Voilà. J’ai déjà écrit bien trop
de lignes pour qu’on lise ce billet jusqu’ici, si vous êtes toujours là je vous
embrasse, et pourtant je n’ai toujours rien dit, rien vraiment dit encore de ce
livre. Je le savais. Souvent quand un livre est vraiment grand je ne sais dire
que mon incapacité à dire. Quand même : Infini l’histoire d’un moment,
c’est un livre sur la musique qui parle de bien autre chose que de la musique.
C’est un livre qui retrace la vie d’un artiste singulier et qui fait bien autre
chose que de raconter une vie. C’est plutôt un livre sur la vie même. C’est un
livre dont le titre, apparente antithèse, dit à la fois ce que dit le livre et
la manière dont il le dit. Tiens, là, j’ai l’impression d’avoir dit quelque chose
– à moins que ce ne soit lui.
Infini l’histoire d’un moment, de Gabriel Josipovici, est traduit de l’anglais par Bernard
Hoepffner et vient de paraître chez Quidam éditeur.

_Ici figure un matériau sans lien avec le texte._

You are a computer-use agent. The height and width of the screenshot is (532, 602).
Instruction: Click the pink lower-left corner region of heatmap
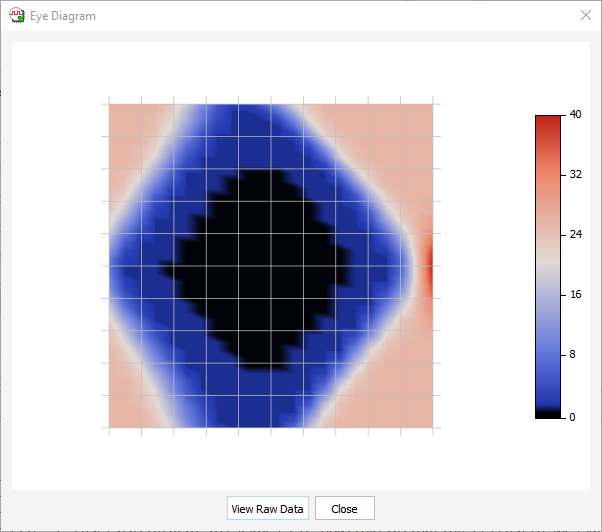[128, 408]
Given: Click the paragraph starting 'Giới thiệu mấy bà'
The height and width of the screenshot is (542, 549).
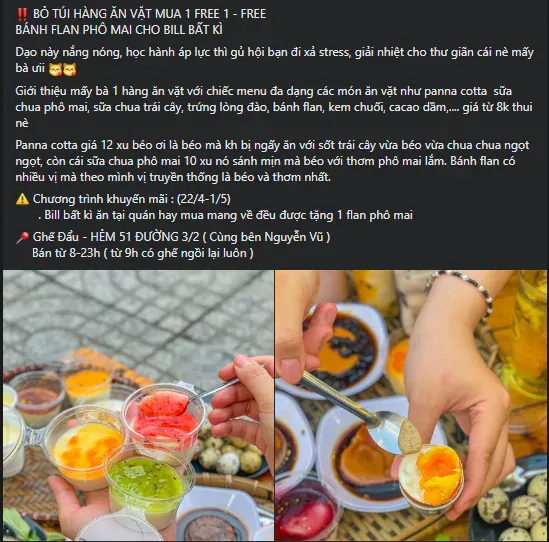Looking at the screenshot, I should point(274,107).
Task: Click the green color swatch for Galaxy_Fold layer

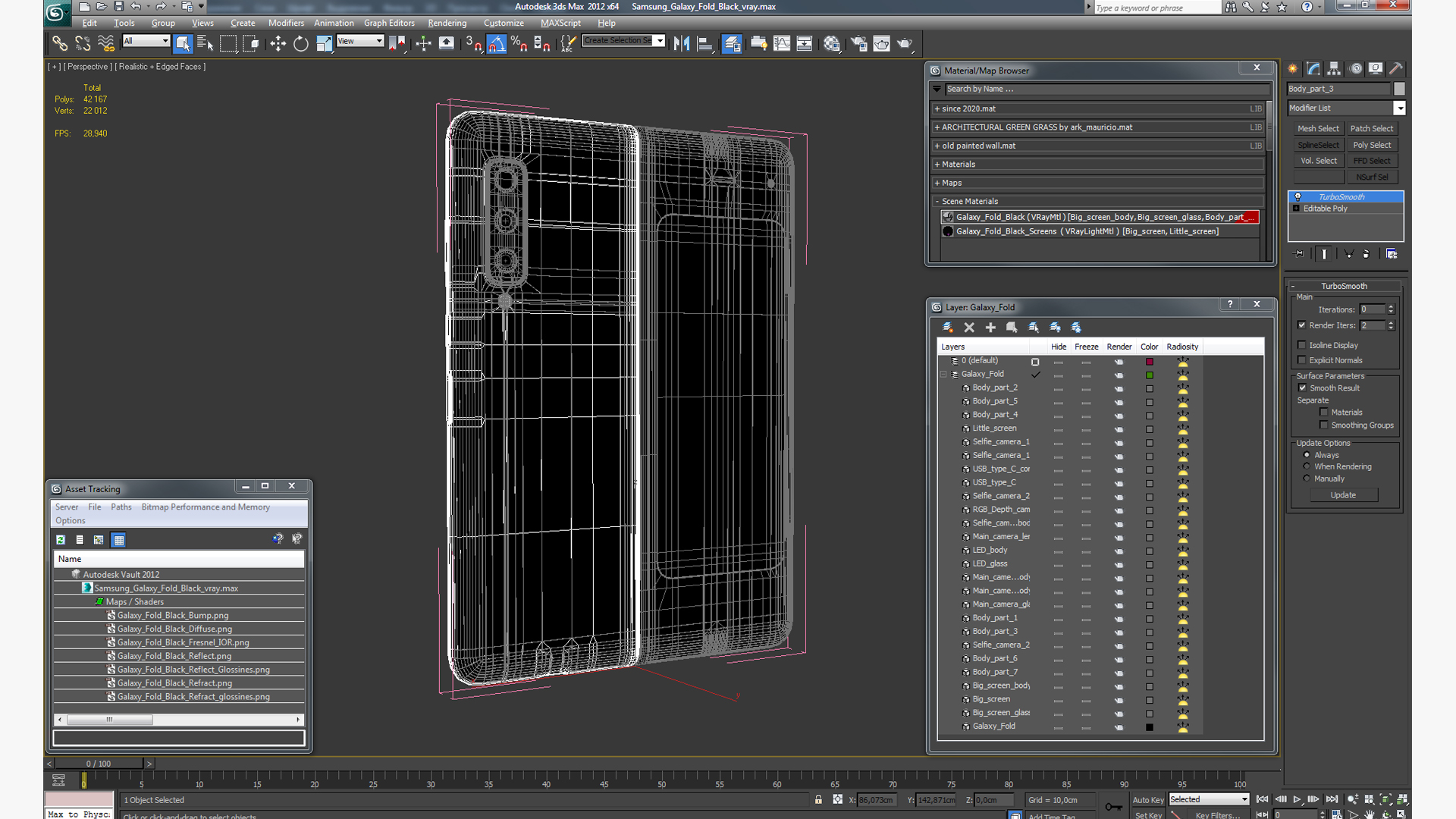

Je souhaitais, hier, écrire un petit commentaire suite à ce que vous écriviez : "Ne pas lire n’importe quoi n’importe quand. Laissons la bonne lecture s’imposer". Et voilà qu'aujourd'hui vous écrivez "un billet sur un livre merveilleux" (ce dont je ne doute pas au regard de ce que j'ai pu lire, déjà, du dit livre). Mais c'est de "Liquide" dont je voulais vous parlez. Lu dans un murmure, en déambulant dans mon appartement alors que la pluie... La pluie en rafale frappait aux fenêtres. Ce que vous écrivez ce que lisais est ce qui me hante : la mémoire et le temps... Et je ne trouve pas les mots. Je voulais vous parlez d'un livre terriblement merveilleux. Merci.
RépondreSupprimerVous en parlez vraiment bien, avec les mots que vous ne trouvez pas ; merci !
SupprimerPour les Parisiens encore, mercredi 17 février à 19h, Gabriel Josipovici sera l’invité de la librairie Michèle Ignazi, 17 rue de Jouy dans le IVe arrondissement.
RépondreSupprimerEt merci pour l'article,
Bernard Hoepffner
Oui, deux belles rencontres en perspective. (L'homme aussi est passionnant, pour parfaire.)